EXTRACT TO READ:
CouthyMowEatingBraiiiiinz Sat 10-Nov-12 21:56:37

Courts don't even give overnights to an ex partner with an ebf baby under 1yo. Too long, too far IMO.

RyleDup Sat 10-Nov-12 21:58:37

Not sure really. I would completely trust my parents and I'm sure it would give your child a wonderful opportunity to know her grandparents. I'm sure she would be fine. Its whether you can deal with it really. I'm sure my anxiety levels would be through the roof purely from missing dc.

NellyBluth Sat 10-Nov-12 22:00:34

Sarry, I know what you are saying, I would be - and am - happy to leave my 10mo with my parents, they are having her next week for 3 nights simply because they are off work and we thought, well, why the hell not? They get to have fun, and DP and I get a wee bit of a break. I also genuinely think that separation anxiety isn't always that bad and that babies can be happy with quite a few people (as in, my DD is happy with me, DP, my parents and her CM) and not feel a huge loss of a parent when another close care giver is around.

Personally, though, I would feel that the regularity of separation at a young age, with throwing return to work in to the mix, might be a bit too much for the OP. I suspect it might end up being far more upsetting for the OP than for her DD.

RyleDup Sat 10-Nov-12 22:01:29

My 5 yr old dd had her first sleep over a few weeks ago and I was pacing the house with anxiety. A little OTT I know. Goodness knows what I will be like when dc finally leave hone.

RyleDup Sat 10-Nov-12 22:01:44

*home

I can't see this working as per the original suggestion, but have you considered staying with your parents as well? If they've the room to out you as your baby up that could be a solution.

ivykaty44 Sat 10-Nov-12 22:04:30

I probably feel it is ok as my dd used to go to my dad one night a week from 9 months when I went back to work.

dd1 went to school in the morning and grandad picked up and I had just dropped dd2 with him at 3pm - I worked two shifts back to back to get 16 hours of work in and finished at 3pm the following day, I did one other half shift.

I did this for 18 months, For me though it was a full 24 hours and I was back and most of that time dd2 was asleep and I had worked 16-18 hours of my 20 hour working week.

SarryB Sat 10-Nov-12 22:04:55

Nelly you maketh a good point. If the OP is going to find it stressful, this will rub off on the baby.

How about for the first couple of months, the parents stay at yours, and once baby reaches a year, you could try at theirs instead.

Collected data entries

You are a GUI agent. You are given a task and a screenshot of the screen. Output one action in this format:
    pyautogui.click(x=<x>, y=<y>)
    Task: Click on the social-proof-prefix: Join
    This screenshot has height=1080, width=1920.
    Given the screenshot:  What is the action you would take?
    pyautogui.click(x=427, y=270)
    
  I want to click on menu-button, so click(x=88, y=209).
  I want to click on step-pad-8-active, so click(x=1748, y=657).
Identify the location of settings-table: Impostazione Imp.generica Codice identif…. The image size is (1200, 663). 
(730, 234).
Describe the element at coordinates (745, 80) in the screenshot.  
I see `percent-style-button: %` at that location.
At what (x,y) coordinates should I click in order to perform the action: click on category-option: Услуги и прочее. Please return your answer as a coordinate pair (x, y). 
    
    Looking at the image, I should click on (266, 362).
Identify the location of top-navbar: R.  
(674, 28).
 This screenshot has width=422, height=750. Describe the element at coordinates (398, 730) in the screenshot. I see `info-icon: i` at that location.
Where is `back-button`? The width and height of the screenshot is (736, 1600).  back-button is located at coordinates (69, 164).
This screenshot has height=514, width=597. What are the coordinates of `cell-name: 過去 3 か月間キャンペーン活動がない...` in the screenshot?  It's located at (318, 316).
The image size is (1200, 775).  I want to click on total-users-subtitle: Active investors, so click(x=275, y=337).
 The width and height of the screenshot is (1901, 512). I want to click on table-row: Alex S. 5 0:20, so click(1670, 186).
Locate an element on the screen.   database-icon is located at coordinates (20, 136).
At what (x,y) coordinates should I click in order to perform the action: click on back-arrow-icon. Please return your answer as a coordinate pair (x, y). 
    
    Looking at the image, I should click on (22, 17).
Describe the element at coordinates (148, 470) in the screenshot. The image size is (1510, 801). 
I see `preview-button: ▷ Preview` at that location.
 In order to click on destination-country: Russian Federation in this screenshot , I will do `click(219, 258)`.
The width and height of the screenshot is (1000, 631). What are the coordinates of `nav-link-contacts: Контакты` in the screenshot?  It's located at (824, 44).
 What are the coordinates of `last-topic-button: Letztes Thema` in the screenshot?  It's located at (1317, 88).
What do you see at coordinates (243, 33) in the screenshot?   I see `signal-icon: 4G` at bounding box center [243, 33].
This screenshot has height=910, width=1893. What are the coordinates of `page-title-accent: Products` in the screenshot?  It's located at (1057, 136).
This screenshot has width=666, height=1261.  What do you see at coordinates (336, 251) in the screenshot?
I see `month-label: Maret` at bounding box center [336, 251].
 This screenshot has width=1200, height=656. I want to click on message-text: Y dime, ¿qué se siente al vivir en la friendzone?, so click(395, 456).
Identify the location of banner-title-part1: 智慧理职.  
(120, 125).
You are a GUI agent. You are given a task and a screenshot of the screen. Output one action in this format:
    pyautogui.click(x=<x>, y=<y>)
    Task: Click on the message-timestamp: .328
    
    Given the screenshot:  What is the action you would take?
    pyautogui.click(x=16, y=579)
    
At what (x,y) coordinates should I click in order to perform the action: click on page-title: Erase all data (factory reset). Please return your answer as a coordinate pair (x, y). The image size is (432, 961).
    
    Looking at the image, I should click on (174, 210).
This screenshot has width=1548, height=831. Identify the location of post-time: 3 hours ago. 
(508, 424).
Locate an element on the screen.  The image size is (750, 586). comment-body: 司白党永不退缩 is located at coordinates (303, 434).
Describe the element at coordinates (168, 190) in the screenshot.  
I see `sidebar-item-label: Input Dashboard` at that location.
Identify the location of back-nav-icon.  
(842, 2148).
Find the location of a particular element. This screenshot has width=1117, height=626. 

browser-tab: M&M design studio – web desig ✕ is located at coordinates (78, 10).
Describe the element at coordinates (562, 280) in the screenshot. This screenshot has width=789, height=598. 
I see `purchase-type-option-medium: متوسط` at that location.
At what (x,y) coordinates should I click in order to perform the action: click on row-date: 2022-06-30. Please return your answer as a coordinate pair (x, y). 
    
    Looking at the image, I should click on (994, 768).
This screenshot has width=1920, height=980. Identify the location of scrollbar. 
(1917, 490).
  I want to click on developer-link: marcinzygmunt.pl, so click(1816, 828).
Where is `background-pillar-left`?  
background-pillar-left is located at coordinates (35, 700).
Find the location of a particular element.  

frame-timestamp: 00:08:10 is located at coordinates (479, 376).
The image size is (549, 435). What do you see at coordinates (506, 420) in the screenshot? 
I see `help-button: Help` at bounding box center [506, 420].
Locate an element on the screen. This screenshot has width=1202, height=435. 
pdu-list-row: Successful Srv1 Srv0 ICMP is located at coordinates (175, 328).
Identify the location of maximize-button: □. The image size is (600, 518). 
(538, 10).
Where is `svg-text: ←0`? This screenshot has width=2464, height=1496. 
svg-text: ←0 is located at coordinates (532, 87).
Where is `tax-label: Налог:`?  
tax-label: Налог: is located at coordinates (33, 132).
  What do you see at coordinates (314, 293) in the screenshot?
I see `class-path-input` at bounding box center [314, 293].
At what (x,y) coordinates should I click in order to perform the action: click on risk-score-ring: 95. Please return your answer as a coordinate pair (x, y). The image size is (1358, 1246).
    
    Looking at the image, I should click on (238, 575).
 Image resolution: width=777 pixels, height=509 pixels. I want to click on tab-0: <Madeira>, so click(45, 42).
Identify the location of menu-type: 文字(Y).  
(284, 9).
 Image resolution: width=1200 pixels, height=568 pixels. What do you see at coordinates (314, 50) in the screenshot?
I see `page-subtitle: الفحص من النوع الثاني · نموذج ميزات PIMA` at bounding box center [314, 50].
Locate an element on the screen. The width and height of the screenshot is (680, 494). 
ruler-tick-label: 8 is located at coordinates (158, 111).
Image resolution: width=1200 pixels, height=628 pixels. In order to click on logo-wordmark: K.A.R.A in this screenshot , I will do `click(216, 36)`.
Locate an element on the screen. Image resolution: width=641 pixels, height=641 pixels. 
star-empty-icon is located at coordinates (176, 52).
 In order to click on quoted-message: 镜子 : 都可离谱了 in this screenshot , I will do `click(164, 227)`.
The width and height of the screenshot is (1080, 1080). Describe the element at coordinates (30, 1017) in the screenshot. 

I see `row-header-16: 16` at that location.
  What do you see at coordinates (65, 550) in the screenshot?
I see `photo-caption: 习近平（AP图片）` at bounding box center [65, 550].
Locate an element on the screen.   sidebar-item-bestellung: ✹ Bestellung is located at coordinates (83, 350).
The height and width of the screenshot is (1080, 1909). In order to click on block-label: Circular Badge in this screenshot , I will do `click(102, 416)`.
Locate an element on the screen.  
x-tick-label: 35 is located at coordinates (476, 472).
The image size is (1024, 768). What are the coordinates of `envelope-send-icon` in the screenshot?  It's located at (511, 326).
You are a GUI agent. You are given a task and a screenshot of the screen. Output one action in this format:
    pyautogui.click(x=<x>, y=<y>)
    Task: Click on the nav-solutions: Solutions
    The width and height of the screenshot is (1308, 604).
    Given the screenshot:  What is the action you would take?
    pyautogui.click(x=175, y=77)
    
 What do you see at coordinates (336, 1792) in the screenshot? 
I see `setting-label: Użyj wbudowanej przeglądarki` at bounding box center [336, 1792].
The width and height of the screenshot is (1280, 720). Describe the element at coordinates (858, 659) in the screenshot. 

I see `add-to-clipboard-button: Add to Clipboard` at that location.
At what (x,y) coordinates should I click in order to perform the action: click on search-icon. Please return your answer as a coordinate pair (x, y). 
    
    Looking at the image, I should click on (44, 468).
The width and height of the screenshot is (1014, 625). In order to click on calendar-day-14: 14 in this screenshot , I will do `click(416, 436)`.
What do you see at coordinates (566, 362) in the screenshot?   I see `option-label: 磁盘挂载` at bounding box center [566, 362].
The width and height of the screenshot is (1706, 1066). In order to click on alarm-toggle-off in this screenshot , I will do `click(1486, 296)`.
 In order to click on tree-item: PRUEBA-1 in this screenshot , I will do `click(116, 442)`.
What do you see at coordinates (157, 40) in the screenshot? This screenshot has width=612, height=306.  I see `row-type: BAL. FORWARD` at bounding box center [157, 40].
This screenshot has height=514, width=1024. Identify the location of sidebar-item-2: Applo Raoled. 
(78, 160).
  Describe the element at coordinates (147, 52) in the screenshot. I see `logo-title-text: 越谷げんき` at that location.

QUESTIONS:
1/ Name each different username that heads a post in the forum thread about leaving a baby overnight with grandparents.
2/ Carry on the forum thread about leaving a baby overnight with grandparents from where it stops.

RESULTS:
1/ CouthyMowEatingBraiiiiinz, RyleDup, NellyBluth, ivykaty44, SarryB

2/
Sparklyboots Sat 10-Nov-12 22:10:30

I remember reading that the maximum nights away that a child could cope (w/o having to 'detatch' for their own psychological protection) was equal to the years they are old. It was on MN, a long while back.

I couldn't do what your parents are suggesting for the reasons you ouyline in any case. My DS was not eating enough solid food at 10mo for it to be okay, and the introduction in the pattern of formula would affect your supply (I would strongly suspect - no expert).

For context, I returned to work when DS was 19mo and he upped his night feeds on days when I worked - partially for food but probably mainly for comfort/ reconnection.

I think whatever the 'truth' of how it would work out for your baby, you should honour your instincts as a parent. True, you can sometimes go wrong in this, but feedback from those around you/ those affected usually will let you know when you've got it a bit wrong. But on the whole, trust yourself, would be my advice.

Sparklyboots Sat 10-Nov-12 22:11:57

"and the introduction in the pattern of formula would affect your supply" - and the introduction of formula in the pattern you describe would affect your supply. (sorry)

DontmindifIdo Sat 10-Nov-12 22:13:16

Op - your DD would probably be fine, but you wouldn't be - you wil lhave to have stopped breastfeeding long before this. You would have to deal with the separation. You will have to teach your DD to settle without you, teach your DD that mummy won't be there every night.

I wouldn't do it, some people are comfortable to leaving their DCs with others from a young age, but you don't sound like that. If you're not, it's hell being away from them overnight.